(Items from a dataset)

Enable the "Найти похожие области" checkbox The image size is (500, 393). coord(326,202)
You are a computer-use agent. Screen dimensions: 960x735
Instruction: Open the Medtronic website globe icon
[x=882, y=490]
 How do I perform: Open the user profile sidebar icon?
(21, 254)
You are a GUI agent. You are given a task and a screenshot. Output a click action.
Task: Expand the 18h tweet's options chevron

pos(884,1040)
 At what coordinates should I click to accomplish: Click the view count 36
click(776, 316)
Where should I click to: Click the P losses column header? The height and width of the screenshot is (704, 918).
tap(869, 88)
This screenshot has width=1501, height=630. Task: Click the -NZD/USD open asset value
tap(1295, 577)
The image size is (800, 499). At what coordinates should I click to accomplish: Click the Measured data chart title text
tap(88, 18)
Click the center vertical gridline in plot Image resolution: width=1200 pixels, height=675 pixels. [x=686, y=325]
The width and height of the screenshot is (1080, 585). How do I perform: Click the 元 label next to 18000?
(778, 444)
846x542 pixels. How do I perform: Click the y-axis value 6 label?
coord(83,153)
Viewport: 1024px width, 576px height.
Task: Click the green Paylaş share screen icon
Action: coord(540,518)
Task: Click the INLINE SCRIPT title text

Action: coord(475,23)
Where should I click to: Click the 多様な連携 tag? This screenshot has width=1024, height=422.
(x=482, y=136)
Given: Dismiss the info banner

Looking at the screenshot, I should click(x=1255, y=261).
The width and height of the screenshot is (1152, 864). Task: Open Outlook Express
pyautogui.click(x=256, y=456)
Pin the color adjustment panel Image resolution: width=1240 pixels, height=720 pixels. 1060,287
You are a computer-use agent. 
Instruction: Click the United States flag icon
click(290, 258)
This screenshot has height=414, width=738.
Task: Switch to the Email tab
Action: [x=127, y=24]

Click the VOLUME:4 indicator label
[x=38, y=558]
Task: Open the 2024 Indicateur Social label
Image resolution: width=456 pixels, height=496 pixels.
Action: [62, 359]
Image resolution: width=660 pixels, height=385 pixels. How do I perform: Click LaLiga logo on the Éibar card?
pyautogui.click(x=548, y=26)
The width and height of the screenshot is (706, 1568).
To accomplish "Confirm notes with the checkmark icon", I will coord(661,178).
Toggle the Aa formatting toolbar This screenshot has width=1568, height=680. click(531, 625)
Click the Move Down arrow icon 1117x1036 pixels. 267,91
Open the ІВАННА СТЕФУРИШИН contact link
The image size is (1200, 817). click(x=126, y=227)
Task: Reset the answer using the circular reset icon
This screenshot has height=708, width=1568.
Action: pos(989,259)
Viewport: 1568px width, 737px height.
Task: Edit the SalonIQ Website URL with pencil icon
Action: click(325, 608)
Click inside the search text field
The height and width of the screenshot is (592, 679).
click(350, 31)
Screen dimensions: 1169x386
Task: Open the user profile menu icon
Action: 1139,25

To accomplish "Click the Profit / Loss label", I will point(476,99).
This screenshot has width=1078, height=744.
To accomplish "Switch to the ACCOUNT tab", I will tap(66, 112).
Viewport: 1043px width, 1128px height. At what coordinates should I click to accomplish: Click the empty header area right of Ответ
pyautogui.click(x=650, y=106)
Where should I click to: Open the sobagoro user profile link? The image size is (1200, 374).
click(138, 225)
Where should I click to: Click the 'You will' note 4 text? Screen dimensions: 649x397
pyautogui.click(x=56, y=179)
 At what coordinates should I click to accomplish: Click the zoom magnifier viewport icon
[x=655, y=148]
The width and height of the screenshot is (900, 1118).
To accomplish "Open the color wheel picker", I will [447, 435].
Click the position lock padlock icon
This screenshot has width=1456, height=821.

WORK ORDER
Set down only the lines above that fall between the line holding "Click the center" and the line holding "Task: Reset the", inclusive, keeping each exact.

SOLUTION TO THIS PROBLEM
Click the center vertical gridline in plot Image resolution: width=1200 pixels, height=675 pixels. [x=686, y=325]
The width and height of the screenshot is (1080, 585). How do I perform: Click the 元 label next to 18000?
(778, 444)
846x542 pixels. How do I perform: Click the y-axis value 6 label?
coord(83,153)
Viewport: 1024px width, 576px height.
Task: Click the green Paylaş share screen icon
Action: coord(540,518)
Task: Click the INLINE SCRIPT title text

Action: coord(475,23)
Where should I click to: Click the 多様な連携 tag? This screenshot has width=1024, height=422.
(x=482, y=136)
Given: Dismiss the info banner

Looking at the screenshot, I should click(x=1255, y=261).
The width and height of the screenshot is (1152, 864). Task: Open Outlook Express
pyautogui.click(x=256, y=456)
Pin the color adjustment panel Image resolution: width=1240 pixels, height=720 pixels. 1060,287
You are a computer-use agent. 
Instruction: Click the United States flag icon
click(290, 258)
This screenshot has height=414, width=738.
Task: Switch to the Email tab
Action: [x=127, y=24]

Click the VOLUME:4 indicator label
[x=38, y=558]
Task: Open the 2024 Indicateur Social label
Image resolution: width=456 pixels, height=496 pixels.
Action: [62, 359]
Image resolution: width=660 pixels, height=385 pixels. How do I perform: Click LaLiga logo on the Éibar card?
pyautogui.click(x=548, y=26)
The width and height of the screenshot is (706, 1568).
To accomplish "Confirm notes with the checkmark icon", I will coord(661,178).
Toggle the Aa formatting toolbar This screenshot has width=1568, height=680. click(531, 625)
Click the Move Down arrow icon 1117x1036 pixels. 267,91
Open the ІВАННА СТЕФУРИШИН contact link
The image size is (1200, 817). click(x=126, y=227)
Task: Reset the answer using the circular reset icon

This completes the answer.